Items from a data source:
--
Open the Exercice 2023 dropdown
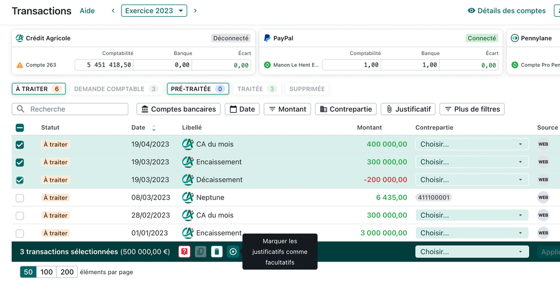The width and height of the screenshot is (560, 282). 154,11
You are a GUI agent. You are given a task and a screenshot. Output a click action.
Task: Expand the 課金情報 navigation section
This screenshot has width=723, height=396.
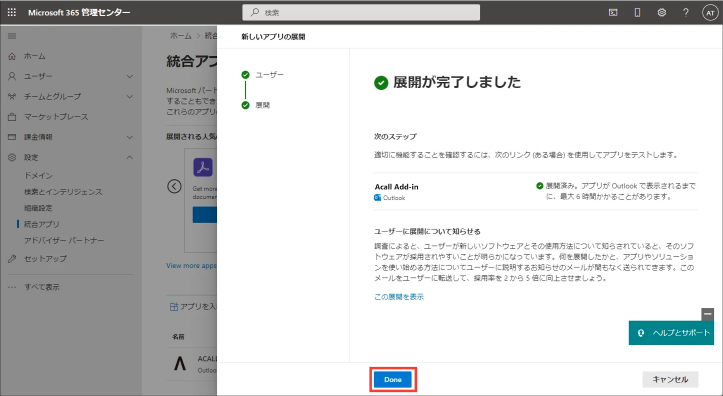[71, 137]
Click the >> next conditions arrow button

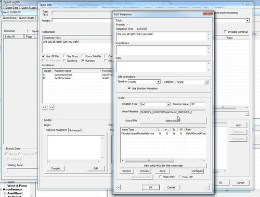(x=51, y=107)
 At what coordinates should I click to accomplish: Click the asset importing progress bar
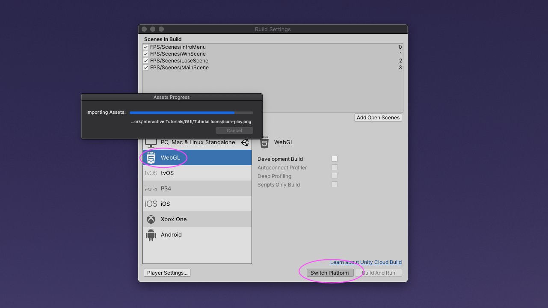coord(191,112)
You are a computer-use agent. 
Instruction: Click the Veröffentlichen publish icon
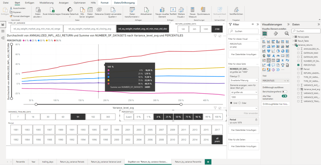click(x=236, y=10)
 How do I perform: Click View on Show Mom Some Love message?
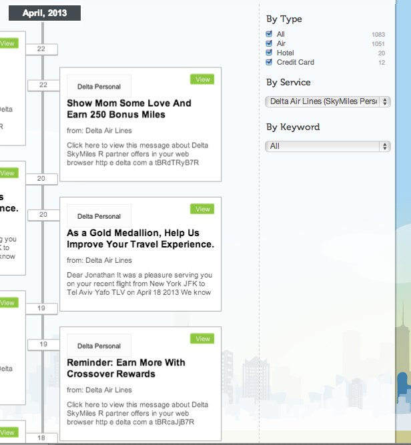pos(203,79)
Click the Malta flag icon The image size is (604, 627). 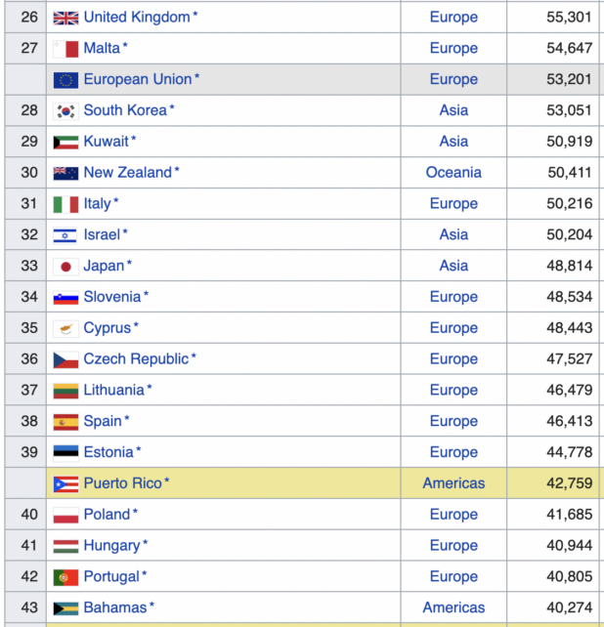[x=65, y=49]

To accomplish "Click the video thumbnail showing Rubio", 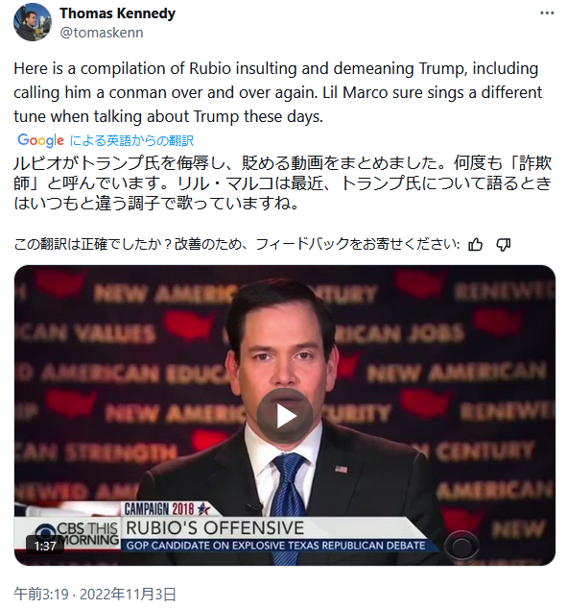I will coord(285,415).
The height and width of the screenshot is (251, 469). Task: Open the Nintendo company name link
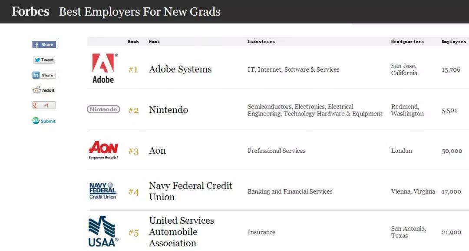tap(168, 110)
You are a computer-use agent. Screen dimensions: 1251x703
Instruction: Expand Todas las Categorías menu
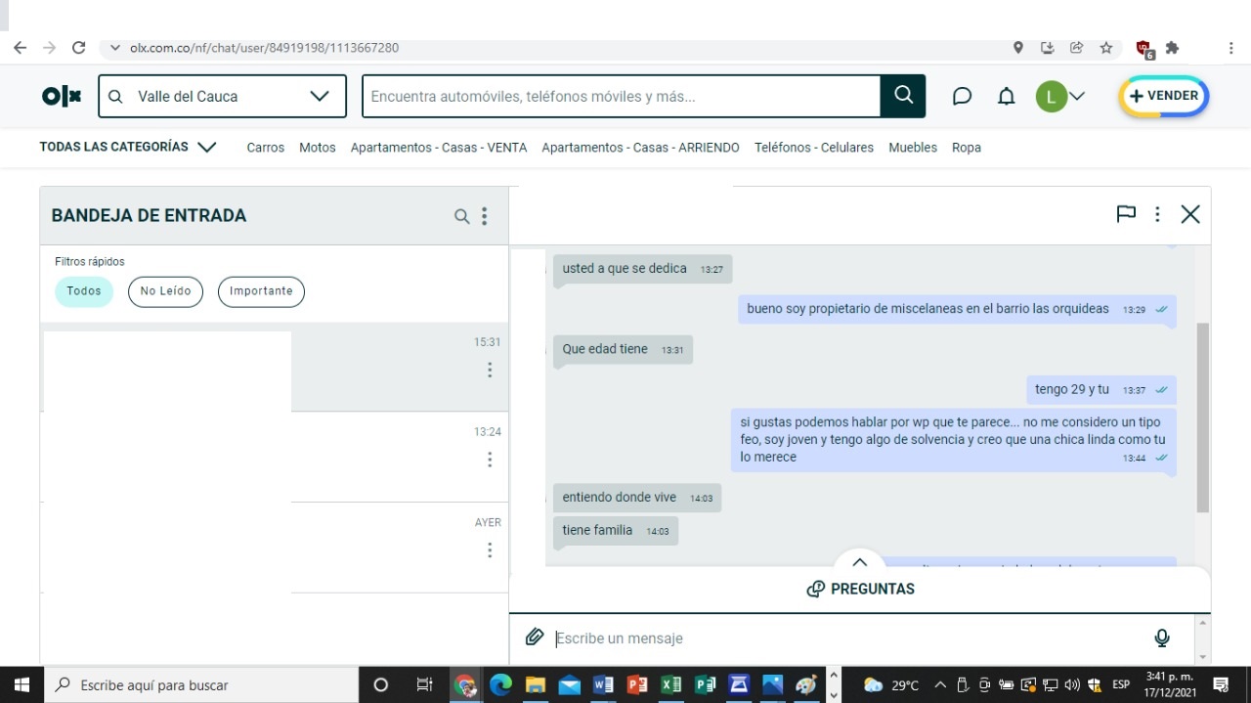tap(127, 147)
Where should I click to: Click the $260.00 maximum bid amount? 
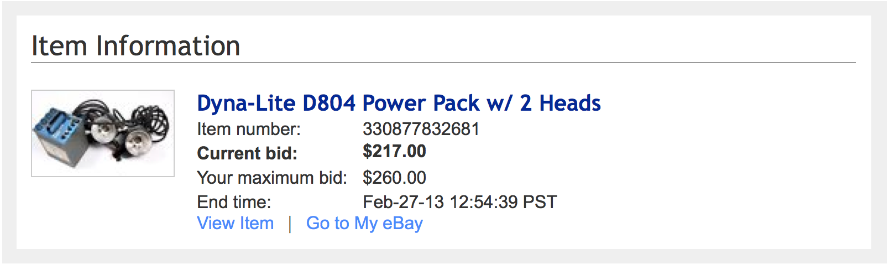click(394, 178)
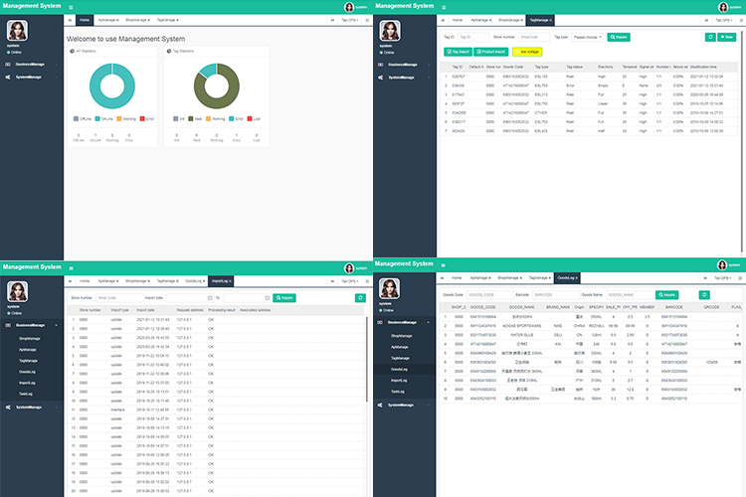The width and height of the screenshot is (746, 497).
Task: Click the Tag import icon button
Action: click(x=459, y=52)
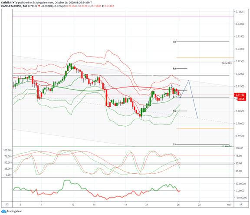This screenshot has height=215, width=250.
Task: Select the purple horizontal line at chart top
Action: (123, 17)
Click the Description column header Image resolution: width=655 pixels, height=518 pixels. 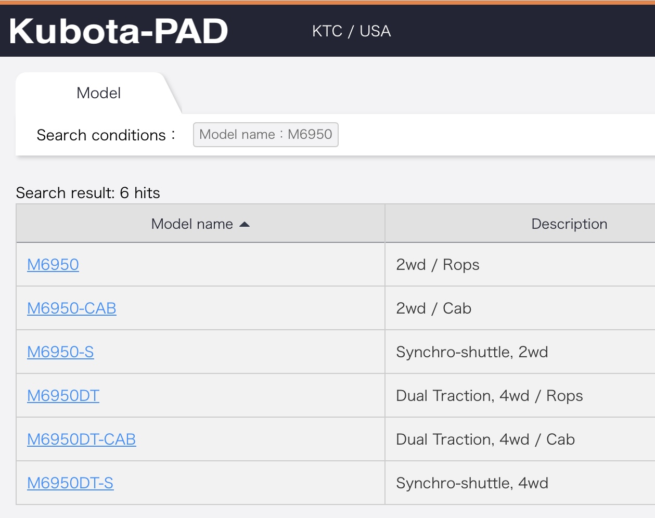pyautogui.click(x=569, y=224)
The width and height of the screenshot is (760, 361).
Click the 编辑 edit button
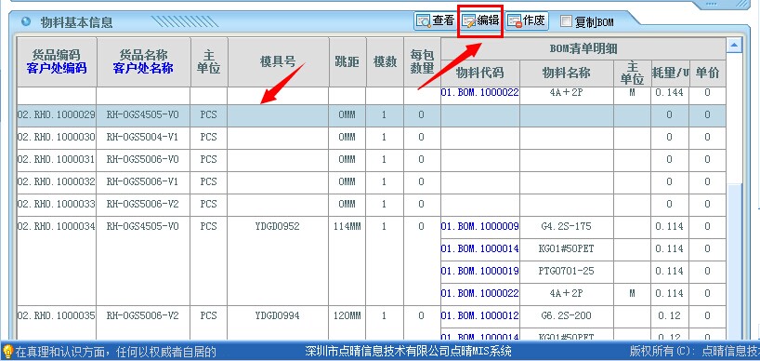click(481, 20)
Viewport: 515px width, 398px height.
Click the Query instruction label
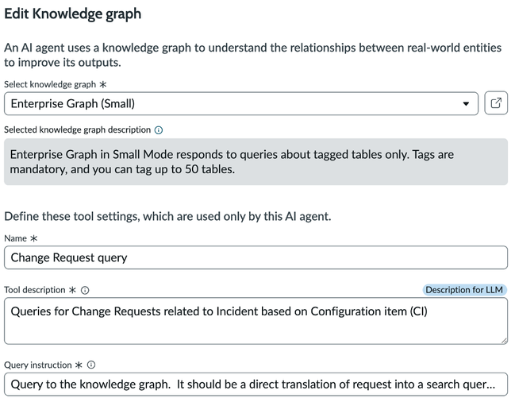[x=38, y=365]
--
● **ASSIGNMENT**:
Looking at the entries, count the lines where the word "agent" appears, and state the count by itself.

● **YOUR SOLUTION**:
3